EXCERPTED TEXT:
● ● ● ● ● ● ●

Are for loops faster than static code? I thought that static code was fastest in shaders.

Danny02 · May 20, 2012, 10:06pm

sry i was not finished^^ will post soon, pressed the published button without wanting too^^

Orangy_Tang · May 20, 2012, 10:10pm

Double-double also: you’re going to be completely vector op bound (obviously) while the texture unit sits idle. It may be worth moving some of your computation into a texture lookup. Possibly the light attenuation calculation?

obsidian_golem · May 20, 2012, 10:12pm

How would I do this? I am not using textures in my program.

Danny02 · May 20, 2012, 10:15pm

So:

For loops get automatically unrolled by the compiler, if constant loop count and if this constant is not to big
many loops instead of one big prevents read after write delays.
only real speed up I did, is getting rid of the sqrt in the length function(there is a distance(p0, p1) function in glsl when you need the distance between two points in a shader next time

#version 120
const int LIGHT_COUNT = 4;
uniform vec4 ulight[LIGHT_COUNT];

varying vec4 v_color;
varying vec3 v_position;
varying vec3 v_normal;


vec3 ambient = vec3(0.2,0.2,0.2);
vec3 lightcolor = vec3(0.6,0.6,0.6);

vec3 lambert() {
	vec3 nn = normalize(v_normal);
        vec3 dtl[LIGHT_COUNT];
        float disSquare[LIGHT_COUNT];
        float d[LIGHT_COUNT];
        vec3 lw[LIGHT_COUNT];
        
        for(int i=0; i<LIGHT_COUNT; ++i)
	      dtl[i] = ulight[i].xyz-(v_position);

        for(int i=0; i<LIGHT_COUNT; ++i)
	      disSquare[i] = dtl[i].x*dtl[i].x + dtl[i].y*dtl[i].y + dtl[i].z*dtl[i].z;

        for(int i=0; i<LIGHT_COUNT; ++i)
	      d[i] = max(dot(nn,normalize(dtl[i])),0.0);

        for(int i=0; i<LIGHT_COUNT; ++i)
	      lw[i] =(lightcolor*d[i] + ambient)*ulight[i].w / (1.0 + disSquare[i]);

        vec3 result = lw[0];
        for(int i=1; i<LIGHT_COUNT; ++i)

● ● ● ● ● ● ●

GIVEN DATA:

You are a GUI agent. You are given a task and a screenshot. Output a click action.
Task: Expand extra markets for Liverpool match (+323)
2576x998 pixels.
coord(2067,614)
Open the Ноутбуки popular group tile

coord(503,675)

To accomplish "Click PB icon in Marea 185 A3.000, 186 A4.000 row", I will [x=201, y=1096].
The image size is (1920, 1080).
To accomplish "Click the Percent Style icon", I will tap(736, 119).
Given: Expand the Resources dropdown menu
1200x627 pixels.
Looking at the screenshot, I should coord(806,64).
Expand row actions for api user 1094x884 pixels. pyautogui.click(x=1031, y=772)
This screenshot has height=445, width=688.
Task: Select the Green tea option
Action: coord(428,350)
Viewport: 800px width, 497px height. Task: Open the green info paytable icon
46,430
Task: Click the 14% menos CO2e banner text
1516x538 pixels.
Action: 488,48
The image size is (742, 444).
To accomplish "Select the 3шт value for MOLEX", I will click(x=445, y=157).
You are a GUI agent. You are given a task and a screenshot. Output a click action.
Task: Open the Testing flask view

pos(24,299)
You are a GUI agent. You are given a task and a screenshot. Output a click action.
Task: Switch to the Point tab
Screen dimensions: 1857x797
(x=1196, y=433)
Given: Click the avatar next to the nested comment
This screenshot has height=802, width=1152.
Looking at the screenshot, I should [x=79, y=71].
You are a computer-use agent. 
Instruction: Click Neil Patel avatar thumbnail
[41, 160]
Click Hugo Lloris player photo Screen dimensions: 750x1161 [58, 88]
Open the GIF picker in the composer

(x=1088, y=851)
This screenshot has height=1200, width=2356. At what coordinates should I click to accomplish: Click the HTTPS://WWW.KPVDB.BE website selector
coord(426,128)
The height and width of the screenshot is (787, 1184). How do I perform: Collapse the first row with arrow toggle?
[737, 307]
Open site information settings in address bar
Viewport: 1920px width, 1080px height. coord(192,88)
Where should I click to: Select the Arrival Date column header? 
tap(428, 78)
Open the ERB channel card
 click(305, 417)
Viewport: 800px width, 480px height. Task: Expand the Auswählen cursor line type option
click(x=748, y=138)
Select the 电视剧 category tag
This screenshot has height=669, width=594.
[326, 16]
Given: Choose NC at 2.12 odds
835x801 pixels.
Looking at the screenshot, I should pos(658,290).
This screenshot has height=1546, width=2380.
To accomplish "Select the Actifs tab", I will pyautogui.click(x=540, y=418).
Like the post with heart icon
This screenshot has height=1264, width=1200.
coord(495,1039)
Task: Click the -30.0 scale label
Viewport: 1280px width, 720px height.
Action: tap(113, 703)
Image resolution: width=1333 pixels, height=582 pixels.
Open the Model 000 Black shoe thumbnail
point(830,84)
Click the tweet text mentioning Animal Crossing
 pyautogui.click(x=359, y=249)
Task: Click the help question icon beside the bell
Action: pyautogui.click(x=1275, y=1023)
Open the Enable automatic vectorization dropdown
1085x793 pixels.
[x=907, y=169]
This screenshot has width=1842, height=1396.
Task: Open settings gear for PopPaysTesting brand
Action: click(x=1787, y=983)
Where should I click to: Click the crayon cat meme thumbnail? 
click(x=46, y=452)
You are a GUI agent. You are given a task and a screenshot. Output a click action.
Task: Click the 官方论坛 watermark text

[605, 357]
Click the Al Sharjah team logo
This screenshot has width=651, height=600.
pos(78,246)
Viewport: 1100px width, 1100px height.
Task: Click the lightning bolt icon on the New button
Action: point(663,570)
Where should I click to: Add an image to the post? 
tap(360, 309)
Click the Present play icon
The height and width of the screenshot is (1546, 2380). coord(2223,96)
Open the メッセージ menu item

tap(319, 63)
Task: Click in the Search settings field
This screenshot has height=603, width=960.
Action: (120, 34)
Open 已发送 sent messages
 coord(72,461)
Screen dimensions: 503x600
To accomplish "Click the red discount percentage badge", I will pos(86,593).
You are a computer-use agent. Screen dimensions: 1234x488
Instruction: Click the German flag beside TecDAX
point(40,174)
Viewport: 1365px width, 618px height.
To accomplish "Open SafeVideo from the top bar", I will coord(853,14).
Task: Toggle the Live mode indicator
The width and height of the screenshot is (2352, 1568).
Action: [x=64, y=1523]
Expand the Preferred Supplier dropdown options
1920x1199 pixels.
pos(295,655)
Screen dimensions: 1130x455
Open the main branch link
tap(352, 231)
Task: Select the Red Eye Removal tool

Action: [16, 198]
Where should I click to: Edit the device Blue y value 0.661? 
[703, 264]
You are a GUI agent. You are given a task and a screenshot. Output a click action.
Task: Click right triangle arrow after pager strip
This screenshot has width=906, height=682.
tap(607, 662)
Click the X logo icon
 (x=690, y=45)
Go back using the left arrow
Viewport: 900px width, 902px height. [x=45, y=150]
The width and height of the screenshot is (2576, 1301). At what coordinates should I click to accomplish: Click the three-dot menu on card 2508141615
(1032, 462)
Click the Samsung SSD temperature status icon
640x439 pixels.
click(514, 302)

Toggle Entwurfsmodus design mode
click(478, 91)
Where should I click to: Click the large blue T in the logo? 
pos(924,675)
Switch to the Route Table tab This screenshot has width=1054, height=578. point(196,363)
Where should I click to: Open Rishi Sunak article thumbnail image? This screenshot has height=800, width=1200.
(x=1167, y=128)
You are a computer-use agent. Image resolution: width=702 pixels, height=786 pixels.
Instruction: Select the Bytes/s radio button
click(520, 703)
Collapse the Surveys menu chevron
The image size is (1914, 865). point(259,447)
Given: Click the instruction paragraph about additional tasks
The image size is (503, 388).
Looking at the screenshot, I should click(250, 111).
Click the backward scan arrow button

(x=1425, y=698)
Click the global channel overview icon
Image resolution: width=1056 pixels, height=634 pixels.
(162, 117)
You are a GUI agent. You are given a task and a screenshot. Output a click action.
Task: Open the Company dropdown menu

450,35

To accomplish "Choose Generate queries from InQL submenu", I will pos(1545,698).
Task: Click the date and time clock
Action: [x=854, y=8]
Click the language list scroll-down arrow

● ● ● ● ● ● ●

GOAL OF THE EXERCISE: Which GLSL function does the forum thread recommend for getting the distance between two points in a shader? The listing has no connection to the forum thread.

OUTPUT OF THE TASK: The distance(p0, p1) function.